[Work order] Treat the line containing "Click the site settings icon in address bar" as the first line of the answer and the last line of the data as its final line, reproducing every line between exactly.

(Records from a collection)
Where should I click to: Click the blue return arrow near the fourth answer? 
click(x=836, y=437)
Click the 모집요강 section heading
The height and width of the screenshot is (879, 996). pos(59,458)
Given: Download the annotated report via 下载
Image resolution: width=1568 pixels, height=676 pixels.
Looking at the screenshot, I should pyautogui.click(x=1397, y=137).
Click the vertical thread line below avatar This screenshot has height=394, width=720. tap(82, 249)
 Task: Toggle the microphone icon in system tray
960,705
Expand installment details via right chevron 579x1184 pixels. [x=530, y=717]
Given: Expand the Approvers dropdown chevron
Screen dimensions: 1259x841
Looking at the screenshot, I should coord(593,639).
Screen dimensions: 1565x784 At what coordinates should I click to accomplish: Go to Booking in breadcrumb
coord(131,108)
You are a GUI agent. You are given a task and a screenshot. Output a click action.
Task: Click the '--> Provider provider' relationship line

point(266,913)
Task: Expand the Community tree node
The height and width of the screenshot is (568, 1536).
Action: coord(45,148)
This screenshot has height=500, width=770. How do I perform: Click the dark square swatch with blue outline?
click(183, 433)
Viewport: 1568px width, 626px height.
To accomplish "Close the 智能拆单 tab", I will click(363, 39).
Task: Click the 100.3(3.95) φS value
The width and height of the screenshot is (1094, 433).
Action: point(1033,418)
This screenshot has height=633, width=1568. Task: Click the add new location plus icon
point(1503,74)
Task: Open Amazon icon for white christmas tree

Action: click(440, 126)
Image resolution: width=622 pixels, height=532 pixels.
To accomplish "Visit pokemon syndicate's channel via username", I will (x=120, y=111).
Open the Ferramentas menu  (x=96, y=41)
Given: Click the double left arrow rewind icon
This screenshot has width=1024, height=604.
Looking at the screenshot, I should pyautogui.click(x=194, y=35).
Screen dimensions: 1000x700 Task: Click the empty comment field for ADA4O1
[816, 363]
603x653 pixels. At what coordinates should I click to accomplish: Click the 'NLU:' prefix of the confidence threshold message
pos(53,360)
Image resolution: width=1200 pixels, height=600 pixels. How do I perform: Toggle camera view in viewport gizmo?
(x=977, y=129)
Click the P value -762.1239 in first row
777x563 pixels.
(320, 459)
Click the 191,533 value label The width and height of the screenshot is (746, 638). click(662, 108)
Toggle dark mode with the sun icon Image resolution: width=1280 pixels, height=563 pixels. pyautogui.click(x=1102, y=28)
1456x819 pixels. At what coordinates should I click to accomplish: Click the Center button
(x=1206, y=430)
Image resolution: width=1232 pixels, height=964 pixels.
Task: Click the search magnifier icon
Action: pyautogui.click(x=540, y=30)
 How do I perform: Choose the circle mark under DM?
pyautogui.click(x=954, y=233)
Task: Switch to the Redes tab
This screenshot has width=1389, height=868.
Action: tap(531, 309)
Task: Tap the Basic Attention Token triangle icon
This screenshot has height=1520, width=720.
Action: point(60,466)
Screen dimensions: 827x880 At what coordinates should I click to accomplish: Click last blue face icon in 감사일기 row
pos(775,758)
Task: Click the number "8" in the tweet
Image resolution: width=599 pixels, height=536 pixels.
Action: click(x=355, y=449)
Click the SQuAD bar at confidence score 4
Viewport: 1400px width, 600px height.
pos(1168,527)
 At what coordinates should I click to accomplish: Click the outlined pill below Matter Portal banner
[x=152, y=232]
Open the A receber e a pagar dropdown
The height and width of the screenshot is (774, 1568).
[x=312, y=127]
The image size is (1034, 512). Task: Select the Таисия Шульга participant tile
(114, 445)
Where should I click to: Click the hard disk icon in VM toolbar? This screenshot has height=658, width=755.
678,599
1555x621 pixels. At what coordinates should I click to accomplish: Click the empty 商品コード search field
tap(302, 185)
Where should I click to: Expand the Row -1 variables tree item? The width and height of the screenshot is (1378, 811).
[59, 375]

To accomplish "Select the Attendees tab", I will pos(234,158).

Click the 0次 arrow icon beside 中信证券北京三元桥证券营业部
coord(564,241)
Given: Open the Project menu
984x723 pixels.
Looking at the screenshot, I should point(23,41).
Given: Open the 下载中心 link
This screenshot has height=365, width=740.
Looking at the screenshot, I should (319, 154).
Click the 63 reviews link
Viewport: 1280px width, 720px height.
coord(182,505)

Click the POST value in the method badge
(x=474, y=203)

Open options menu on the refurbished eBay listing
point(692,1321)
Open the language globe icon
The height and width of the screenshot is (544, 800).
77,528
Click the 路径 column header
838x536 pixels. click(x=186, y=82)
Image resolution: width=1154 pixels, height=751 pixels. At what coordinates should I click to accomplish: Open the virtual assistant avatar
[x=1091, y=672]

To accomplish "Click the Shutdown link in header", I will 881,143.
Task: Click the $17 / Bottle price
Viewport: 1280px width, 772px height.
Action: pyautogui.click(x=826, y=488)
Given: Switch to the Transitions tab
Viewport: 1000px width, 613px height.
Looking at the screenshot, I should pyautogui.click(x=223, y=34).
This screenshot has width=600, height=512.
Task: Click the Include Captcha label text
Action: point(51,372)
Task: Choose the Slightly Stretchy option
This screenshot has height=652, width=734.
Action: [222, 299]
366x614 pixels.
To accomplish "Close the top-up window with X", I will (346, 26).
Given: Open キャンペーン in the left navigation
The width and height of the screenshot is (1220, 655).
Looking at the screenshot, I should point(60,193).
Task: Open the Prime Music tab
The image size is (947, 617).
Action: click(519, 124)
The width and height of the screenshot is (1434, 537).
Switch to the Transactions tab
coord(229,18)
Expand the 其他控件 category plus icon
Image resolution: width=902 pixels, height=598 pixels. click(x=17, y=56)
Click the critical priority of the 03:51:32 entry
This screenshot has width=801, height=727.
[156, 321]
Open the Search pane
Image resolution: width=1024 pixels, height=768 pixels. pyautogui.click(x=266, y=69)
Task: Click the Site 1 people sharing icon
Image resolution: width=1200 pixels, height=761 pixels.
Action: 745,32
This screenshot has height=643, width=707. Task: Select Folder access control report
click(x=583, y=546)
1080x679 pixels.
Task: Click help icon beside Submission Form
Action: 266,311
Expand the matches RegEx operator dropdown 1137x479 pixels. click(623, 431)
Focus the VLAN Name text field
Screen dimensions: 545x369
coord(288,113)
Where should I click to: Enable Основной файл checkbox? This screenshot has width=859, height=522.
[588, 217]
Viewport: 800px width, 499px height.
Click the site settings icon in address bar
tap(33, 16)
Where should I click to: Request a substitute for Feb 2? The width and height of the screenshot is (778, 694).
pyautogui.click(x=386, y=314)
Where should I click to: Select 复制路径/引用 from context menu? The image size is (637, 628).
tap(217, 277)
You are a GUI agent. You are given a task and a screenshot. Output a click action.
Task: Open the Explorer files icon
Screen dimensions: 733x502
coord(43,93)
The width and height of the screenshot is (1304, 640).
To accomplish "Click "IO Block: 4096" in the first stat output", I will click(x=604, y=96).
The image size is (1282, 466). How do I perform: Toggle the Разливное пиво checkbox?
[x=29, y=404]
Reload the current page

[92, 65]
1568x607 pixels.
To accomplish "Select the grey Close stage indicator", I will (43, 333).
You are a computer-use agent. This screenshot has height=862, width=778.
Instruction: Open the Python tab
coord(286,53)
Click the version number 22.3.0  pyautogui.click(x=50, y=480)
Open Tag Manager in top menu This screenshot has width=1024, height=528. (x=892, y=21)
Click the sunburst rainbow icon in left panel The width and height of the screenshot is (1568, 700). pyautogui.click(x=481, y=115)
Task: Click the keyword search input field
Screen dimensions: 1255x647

[Result of the exercise]
Click the site settings icon in address bar
tap(33, 16)
Where should I click to: Request a substitute for Feb 2? The width and height of the screenshot is (778, 694).
pyautogui.click(x=386, y=314)
Where should I click to: Select 复制路径/引用 from context menu? The image size is (637, 628).
tap(217, 277)
You are a GUI agent. You are given a task and a screenshot. Output a click action.
Task: Open the Explorer files icon
Screen dimensions: 733x502
coord(43,93)
The width and height of the screenshot is (1304, 640).
To accomplish "Click "IO Block: 4096" in the first stat output", I will click(x=604, y=96).
The image size is (1282, 466). How do I perform: Toggle the Разливное пиво checkbox?
[x=29, y=404]
Reload the current page

[92, 65]
1568x607 pixels.
To accomplish "Select the grey Close stage indicator", I will (43, 333).
You are a computer-use agent. This screenshot has height=862, width=778.
Instruction: Open the Python tab
coord(286,53)
Click the version number 22.3.0  pyautogui.click(x=50, y=480)
Open Tag Manager in top menu This screenshot has width=1024, height=528. (x=892, y=21)
Click the sunburst rainbow icon in left panel The width and height of the screenshot is (1568, 700). pyautogui.click(x=481, y=115)
Task: Click the keyword search input field
Screen dimensions: 1255x647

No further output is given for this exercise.